Warwick mentioned all sorts of financial details to try to paint Radio One as a thriving business, saying the company reaped $316M last year alone. She also brought up the $10M bonus paid to CEO and son of Hughes Alfred Liggins III. “Far from a struggling company, Radio One sounds more like one of those Wall Street rip off firms where executives pay themselves big bonuses while they rip us off and throw their workers in the street.”

“Every time we buy a CD or download a song, the artist is paid for their work,” wrote Warwick. “You might not know that this isn’t the case when a musician’s work is played on the radio. That’s because corporate radio CEOs like Cathy Hughes are exploiting a legal loophole that allows them to play these artists songs without paying them for their work.”

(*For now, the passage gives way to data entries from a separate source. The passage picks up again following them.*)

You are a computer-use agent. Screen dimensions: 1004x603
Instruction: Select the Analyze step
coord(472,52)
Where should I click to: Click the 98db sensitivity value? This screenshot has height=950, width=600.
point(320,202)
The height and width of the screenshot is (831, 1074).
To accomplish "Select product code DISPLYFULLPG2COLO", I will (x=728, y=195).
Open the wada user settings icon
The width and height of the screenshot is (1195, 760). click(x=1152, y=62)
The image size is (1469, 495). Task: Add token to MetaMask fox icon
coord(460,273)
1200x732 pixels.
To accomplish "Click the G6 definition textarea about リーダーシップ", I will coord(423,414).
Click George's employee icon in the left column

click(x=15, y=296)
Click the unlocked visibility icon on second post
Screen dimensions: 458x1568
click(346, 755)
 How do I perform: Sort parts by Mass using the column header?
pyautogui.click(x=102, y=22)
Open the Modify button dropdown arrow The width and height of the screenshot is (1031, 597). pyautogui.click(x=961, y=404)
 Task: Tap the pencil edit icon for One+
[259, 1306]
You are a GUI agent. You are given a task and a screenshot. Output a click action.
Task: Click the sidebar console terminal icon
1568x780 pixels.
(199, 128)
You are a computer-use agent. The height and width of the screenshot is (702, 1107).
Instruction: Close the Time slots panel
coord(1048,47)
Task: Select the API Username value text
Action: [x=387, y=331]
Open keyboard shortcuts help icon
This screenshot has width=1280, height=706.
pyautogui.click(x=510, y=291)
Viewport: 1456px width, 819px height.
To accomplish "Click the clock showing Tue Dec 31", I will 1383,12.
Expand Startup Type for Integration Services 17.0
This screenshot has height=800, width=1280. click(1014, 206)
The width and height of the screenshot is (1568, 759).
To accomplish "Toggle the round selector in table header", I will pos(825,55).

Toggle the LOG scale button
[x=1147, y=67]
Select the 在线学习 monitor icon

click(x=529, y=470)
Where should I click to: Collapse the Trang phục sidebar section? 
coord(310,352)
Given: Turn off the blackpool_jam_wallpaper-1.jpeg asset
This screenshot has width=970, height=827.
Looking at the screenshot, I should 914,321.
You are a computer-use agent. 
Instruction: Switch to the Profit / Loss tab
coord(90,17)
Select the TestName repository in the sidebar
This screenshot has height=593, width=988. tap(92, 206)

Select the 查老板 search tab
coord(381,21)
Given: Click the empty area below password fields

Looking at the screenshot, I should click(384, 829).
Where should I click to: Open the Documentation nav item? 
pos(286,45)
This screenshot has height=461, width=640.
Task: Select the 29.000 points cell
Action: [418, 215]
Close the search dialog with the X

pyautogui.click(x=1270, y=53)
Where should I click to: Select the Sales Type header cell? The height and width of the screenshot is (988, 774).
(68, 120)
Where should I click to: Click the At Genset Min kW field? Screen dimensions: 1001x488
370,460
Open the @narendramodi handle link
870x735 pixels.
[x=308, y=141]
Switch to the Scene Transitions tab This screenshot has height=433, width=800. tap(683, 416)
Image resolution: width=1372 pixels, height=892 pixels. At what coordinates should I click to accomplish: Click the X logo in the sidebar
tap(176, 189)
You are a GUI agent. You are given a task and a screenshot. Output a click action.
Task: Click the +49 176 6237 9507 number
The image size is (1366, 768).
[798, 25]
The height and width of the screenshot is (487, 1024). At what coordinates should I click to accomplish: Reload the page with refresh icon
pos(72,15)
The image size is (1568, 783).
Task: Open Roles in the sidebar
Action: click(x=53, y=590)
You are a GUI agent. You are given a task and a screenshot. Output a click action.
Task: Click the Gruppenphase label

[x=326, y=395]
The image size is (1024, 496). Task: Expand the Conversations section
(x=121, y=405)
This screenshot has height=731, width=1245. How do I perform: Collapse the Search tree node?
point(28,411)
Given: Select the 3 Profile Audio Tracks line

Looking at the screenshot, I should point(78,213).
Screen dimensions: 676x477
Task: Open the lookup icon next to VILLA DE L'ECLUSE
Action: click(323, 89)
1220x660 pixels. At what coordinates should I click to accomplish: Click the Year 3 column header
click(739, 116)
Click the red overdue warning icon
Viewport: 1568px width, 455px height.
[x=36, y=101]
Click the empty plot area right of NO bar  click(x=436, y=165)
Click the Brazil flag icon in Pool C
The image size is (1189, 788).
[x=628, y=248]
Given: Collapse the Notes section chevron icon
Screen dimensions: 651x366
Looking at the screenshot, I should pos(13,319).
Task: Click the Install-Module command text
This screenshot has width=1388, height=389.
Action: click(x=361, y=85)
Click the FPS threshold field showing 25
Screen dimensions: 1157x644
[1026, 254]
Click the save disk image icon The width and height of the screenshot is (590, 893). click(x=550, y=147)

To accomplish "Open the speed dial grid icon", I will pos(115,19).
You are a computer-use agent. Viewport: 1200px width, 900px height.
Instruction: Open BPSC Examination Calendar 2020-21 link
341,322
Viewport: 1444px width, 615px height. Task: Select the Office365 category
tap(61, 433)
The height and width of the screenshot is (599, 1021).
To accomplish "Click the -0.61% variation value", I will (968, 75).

Warwick skips over the fact that many of the CDs sold and songs downloaded are a direct result of the airplay songs by artists such as herself received for free over the radio – you can argue that Radio One is benefitting by playing the song for free, but you can also argue that it is granting Warwick a free three-minute commercial for her song that leads directly to sales.

RBR/TVBR observation: Uh, sorry Ms. Warwick, but the record executives you mentioned so disdainfully have made sure that they are first in line for their PRA payday, with not-so-struggling headliner artists coming next, while relegating the most struggling of the artists way back in the rear with a mere 5% of the proceeds to split amongst themselves.

Memo to Cathy Hughes: Please note that the dispute here is not between radio and artists. It is between radio and the recording conglomerates. The recording companies are doing everything they can to hide behind artists, only a relative handful of whom can expect to be meaningfully compensated if PRA becomes law. Every time a radio executive attacks an artist, for any reason, the radio exec is playing right into RIAA’s hands.

The simple fact is that radio has always helped musicians to prosper, not only by helping them to sell recorded music, but also by selling live performance tickets and paraphernalia. The industry getting between artists and fair compensation is the recording industry, not radio, as Warwick flat out admitted in her article.

Congress should be examining the artist/recording company relationship before undoing the symbiotic relationship between the radio and music that has allowed both industries to prosper for decades.